The memo has clearly impacted our co-workers, some of whom are hurting and feel judged based on their gender. Our co-workers shouldn’t have to worry that each time they open their mouths to speak in a meeting, they have to prove that they are not like the memo states, being “agreeable” rather than “assertive,” showing a “lower stress tolerance,” or being “neurotic.”

At the same time, there are co-workers who are questioning whether they can safely express their views in the workplace (especially those with a minority viewpoint). They too feel under threat, and that is also not OK. People must feel free to express dissent.
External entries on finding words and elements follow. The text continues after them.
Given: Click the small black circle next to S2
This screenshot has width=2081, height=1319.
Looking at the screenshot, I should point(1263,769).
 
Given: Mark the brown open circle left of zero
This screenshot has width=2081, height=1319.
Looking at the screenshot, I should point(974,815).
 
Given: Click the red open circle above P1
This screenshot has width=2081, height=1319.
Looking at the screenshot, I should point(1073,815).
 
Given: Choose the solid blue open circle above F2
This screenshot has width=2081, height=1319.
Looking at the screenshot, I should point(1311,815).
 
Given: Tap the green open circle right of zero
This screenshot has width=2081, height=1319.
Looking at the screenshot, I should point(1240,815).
So to be clear again, many points raised in the memo — such as the portions criticizing Google’s trainings, questioning the role of ideology in the workplace, and debating whether programs for women and underserved groups are sufficiently open to all — are important topics. The author had a right to express their views on those topics — we encourage an environment in which people can do this and it remains our policy to not take action against anyone for prompting these discussions.
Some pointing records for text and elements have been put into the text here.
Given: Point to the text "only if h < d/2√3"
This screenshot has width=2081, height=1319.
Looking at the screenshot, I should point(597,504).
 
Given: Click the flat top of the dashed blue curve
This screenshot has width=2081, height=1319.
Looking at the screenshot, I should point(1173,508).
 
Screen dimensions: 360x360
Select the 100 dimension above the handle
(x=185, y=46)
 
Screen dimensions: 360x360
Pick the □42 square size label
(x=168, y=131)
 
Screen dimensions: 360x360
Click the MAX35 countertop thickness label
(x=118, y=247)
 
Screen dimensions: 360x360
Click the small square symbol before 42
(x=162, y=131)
The past few days have been very difficult for many at the company, and we need to find a way to debate issues on which we might disagree — while doing so in line with our Code of Conduct. I’d encourage each of you to make an effort over the coming days to reach out to those who might have different perspectives from your own. I will be doing the same.
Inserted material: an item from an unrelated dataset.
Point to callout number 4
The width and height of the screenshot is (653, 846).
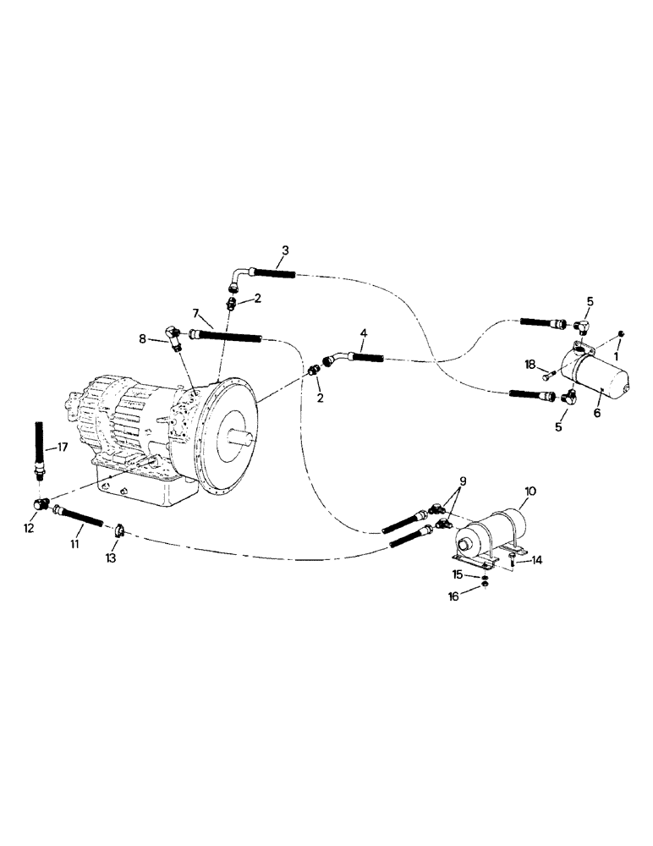(363, 334)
I have been on work related travel in Africa and Europe the past couple of weeks and had just started my family vacation here this week. I have decided to return tomorrow as clearly there’s a lot more to discuss as a group — including how we create a more inclusive environment for all.

So please join me, along with members of the leadership team at a town hall on Thursday. Check your calendar soon for details.

— Sundar

Note: The original version of this article has been update to clarify that Damore does not hold a PhD from Havard. His LinkedIn profile claims he does, but the New York Times reports that Havard clarified that he graduated with a masters degree.